Write the line that contains "Screen dimensions: 532x412" and each one after it, word for word, ending with the final line of the data.

**Record set:**

┄┄┄┄┄┄┄┄┄┄

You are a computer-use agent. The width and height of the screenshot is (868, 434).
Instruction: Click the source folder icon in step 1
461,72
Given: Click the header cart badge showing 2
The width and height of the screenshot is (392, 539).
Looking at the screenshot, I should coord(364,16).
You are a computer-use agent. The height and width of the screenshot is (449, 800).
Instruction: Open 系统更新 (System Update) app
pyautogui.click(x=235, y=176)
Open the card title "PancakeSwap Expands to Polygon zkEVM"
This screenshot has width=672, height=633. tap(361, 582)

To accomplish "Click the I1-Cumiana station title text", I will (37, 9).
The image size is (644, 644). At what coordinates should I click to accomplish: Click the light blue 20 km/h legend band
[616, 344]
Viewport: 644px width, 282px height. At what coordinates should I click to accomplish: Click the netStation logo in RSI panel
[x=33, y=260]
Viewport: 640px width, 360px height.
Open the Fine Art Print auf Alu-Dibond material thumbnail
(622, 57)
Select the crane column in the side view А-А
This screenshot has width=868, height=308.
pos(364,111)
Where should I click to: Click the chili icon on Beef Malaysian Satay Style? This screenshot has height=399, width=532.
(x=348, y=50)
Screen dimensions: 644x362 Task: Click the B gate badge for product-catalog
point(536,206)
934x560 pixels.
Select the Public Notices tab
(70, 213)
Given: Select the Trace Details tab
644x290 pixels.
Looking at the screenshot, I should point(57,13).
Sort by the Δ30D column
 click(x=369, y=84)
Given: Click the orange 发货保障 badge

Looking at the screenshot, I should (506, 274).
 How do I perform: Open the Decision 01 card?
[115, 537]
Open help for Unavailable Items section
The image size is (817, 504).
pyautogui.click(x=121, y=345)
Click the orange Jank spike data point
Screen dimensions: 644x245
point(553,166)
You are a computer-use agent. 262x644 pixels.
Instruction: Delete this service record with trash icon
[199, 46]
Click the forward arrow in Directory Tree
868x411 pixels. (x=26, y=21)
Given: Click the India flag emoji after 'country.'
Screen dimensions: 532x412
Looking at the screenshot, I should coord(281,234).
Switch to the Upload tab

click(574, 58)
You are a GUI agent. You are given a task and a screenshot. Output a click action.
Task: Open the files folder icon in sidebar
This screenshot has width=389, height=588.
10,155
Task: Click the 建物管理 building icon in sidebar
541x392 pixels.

┄┄┄┄┄┄┄┄┄┄

**Your solution:**
Screen dimensions: 532x412
Looking at the screenshot, I should coord(281,234).
Switch to the Upload tab

click(574, 58)
You are a GUI agent. You are given a task and a screenshot. Output a click action.
Task: Open the files folder icon in sidebar
This screenshot has width=389, height=588.
10,155
Task: Click the 建物管理 building icon in sidebar
541x392 pixels.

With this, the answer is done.